Available data Start Marker

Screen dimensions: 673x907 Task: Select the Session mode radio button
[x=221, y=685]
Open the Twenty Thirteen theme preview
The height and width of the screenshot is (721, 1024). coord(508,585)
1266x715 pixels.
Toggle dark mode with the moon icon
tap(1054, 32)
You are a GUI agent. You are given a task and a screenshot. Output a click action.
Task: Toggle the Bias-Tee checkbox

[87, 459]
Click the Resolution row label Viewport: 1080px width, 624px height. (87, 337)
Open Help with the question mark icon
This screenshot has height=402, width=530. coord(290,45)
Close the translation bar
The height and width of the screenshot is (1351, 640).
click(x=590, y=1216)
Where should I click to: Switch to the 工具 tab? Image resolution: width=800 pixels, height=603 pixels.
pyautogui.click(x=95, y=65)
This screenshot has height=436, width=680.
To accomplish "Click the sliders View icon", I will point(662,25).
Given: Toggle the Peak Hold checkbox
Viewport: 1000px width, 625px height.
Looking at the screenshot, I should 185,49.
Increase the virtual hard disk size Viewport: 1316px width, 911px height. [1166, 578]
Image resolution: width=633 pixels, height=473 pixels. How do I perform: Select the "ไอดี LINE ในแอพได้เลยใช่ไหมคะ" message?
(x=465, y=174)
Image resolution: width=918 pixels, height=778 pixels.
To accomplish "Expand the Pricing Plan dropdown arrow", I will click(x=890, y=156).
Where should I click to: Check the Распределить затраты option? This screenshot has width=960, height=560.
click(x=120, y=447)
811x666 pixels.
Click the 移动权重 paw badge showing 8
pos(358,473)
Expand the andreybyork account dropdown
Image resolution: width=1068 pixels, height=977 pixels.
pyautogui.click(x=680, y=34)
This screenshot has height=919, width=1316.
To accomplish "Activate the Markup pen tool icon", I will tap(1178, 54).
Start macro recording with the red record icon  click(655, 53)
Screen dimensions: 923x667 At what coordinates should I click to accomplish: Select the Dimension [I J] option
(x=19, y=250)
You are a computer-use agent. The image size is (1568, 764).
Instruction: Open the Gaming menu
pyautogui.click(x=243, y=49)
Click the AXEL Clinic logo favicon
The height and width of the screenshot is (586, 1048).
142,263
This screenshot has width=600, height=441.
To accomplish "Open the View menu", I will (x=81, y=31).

Available data End Marker

The response must repeat exactly the lines from the top of the material through the line containing "Expand the andreybyork account dropdown", both included, with no other output.

Screen dimensions: 673x907 Task: Select the Session mode radio button
[x=221, y=685]
Open the Twenty Thirteen theme preview
The height and width of the screenshot is (721, 1024). coord(508,585)
1266x715 pixels.
Toggle dark mode with the moon icon
tap(1054, 32)
You are a GUI agent. You are given a task and a screenshot. Output a click action.
Task: Toggle the Bias-Tee checkbox

[87, 459]
Click the Resolution row label Viewport: 1080px width, 624px height. (87, 337)
Open Help with the question mark icon
This screenshot has height=402, width=530. coord(290,45)
Close the translation bar
The height and width of the screenshot is (1351, 640).
click(x=590, y=1216)
Where should I click to: Switch to the 工具 tab? Image resolution: width=800 pixels, height=603 pixels.
pyautogui.click(x=95, y=65)
This screenshot has height=436, width=680.
To accomplish "Click the sliders View icon", I will point(662,25).
Given: Toggle the Peak Hold checkbox
Viewport: 1000px width, 625px height.
Looking at the screenshot, I should 185,49.
Increase the virtual hard disk size Viewport: 1316px width, 911px height. [1166, 578]
Image resolution: width=633 pixels, height=473 pixels. How do I perform: Select the "ไอดี LINE ในแอพได้เลยใช่ไหมคะ" message?
(x=465, y=174)
Image resolution: width=918 pixels, height=778 pixels.
To accomplish "Expand the Pricing Plan dropdown arrow", I will click(x=890, y=156).
Where should I click to: Check the Распределить затраты option? This screenshot has width=960, height=560.
click(x=120, y=447)
811x666 pixels.
Click the 移动权重 paw badge showing 8
pos(358,473)
Expand the andreybyork account dropdown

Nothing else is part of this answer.